Should a gram matrix be $R = Q^TQ$ or $R = QQ^T$?

38 Views Asked by At

I'm reading a paper about fisher faces, that using kernel PCA together with LDA.

The probelm I have is to understand $\Phi(x)$, I know that is an arbitary function for the vector $x$. But I don't understand why the report says at 2 OUTLINE OF KPCA AND KFD

As a result, a pattern in the original input space $IR^n$ is mapped into a potentially much higher dimensional feature vector in the feature space H.

So that means if I take a vector $\Phi(x)$ and the vector $x$ has the dimension $R^n$, then it will get a much higher dimension than $n$....well OK.

But then it says

Given a set of $M$ training samples $x_1$, $x_2$, ... , $x_M$ in $IR^n$

So that means if I collect all $x_i, i = 1,2,3, \dots, M$, I will get a matrix with the size $n * m$

The intresting part is

To obtain the expansion coefficients, let us denote $Q = [\Phi(x_1), \dots, \Phi(x_M)]$ and form an $M * M$ Gram matrix $R = Q^TQ$, whose elements can be determined by virtue of kernel tricks:

The goal is to compute the eigenvalaues $\gamma_1, \gamma_2, \dots, \gamma_m$ of $R$ and it will be the same as computing the eigenvalues $\beta_1, \beta_2, \dots, \beta_m$ of $S^{\Phi}_t$. And the relationship is the following formula.

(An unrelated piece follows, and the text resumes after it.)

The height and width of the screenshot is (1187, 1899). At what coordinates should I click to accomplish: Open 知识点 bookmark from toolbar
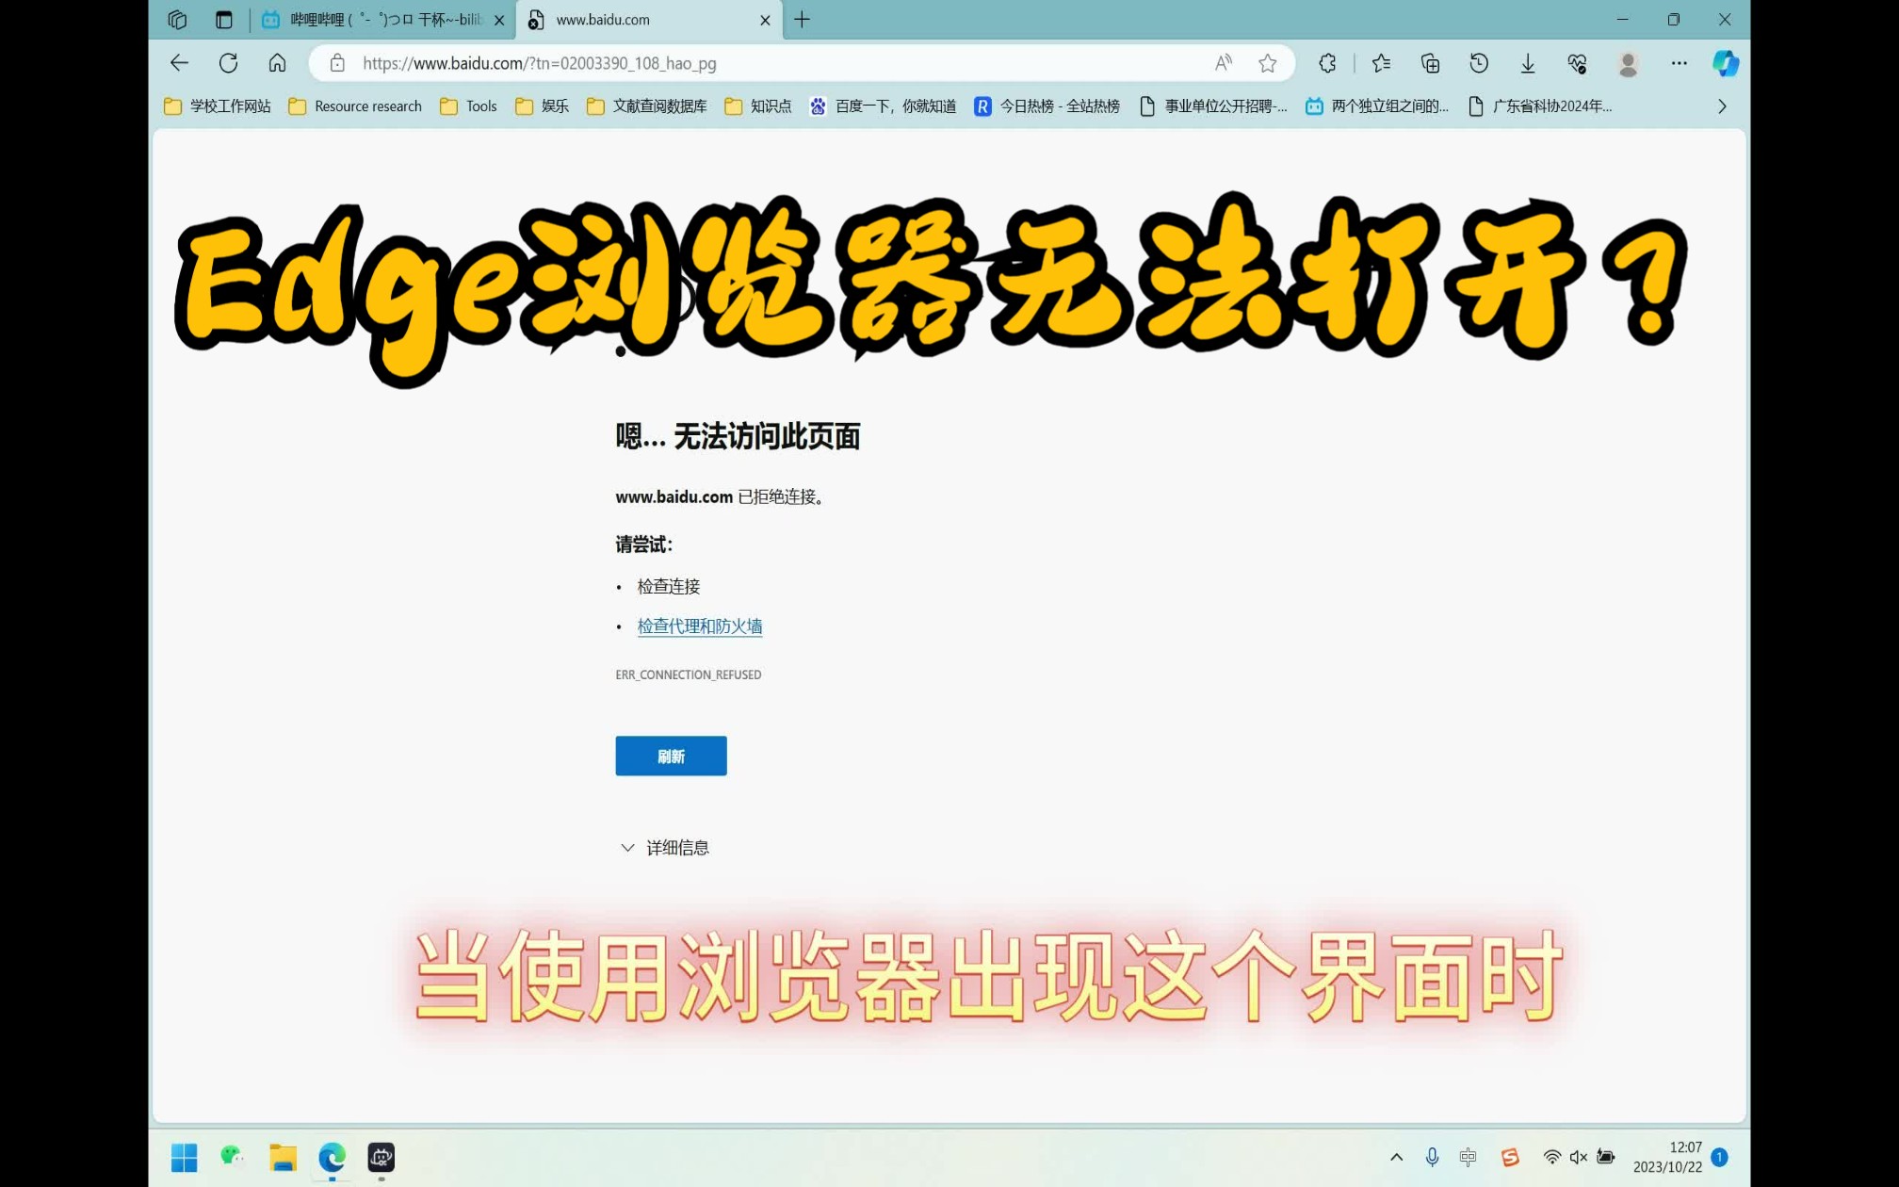(x=771, y=106)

$$\beta_j = \frac{1}{\sqrt(\lambda_j)}Q\gamma_j$$

With eigenvalues of $S^{\Phi}_t$, then you can project $x \in IR^n$ on another dimension $m$

$$y = P^T\Phi(x),\space P = (\beta_1, \beta_2, \dots, \beta_m)$$

The problem

If you notice, vector $x$ has the dimension $n$ and $\Phi(x)$ will mapp $x$ into a higher dimension, that means $m > n$. But in reality, $m$ is less than $n$ because $x$ is a vector, and $m$ is the total amount of samples

Given a set of $M$ training samples $x_1$, $x_2$, ... , $x_M$ in $IR^n$

In this case, one sample $x_i$ will be a column vector of an image. They tend to be very long.

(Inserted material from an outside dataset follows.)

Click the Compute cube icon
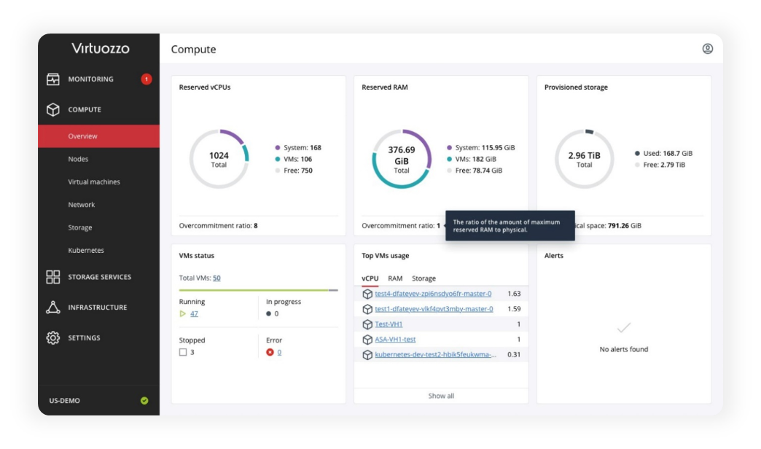 pos(53,110)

Anyway. If $n > m$, then this equation will fail to compute

$$y = P^T\Phi(x),\space P = (\beta_1, \beta_2, \dots, \beta_m)$$

Because $\Phi$ will map $x$ into a higher dimension, but $n$ is already larger than $m$. That means $\Phi(x)$ must reduce the dimension of $x$? Well, that sounds not correct either.

Proposed solution:

So the solution must be to change the gram matrix. From:

$$R = Q^TQ$$

To:

$$R = QQ^T$$

Because, now we are getting R matrix of size $n * n$ matrix instead of $m * m$ matrix. Now, $\Phi$ does not even need to map $x$ into a higher or lower dimension.

Question:

What should I do? What is correct? I think this paper does not explain the sizes correctly. Are they really assuming that samples should be larger than rows of $x_i$ vectors?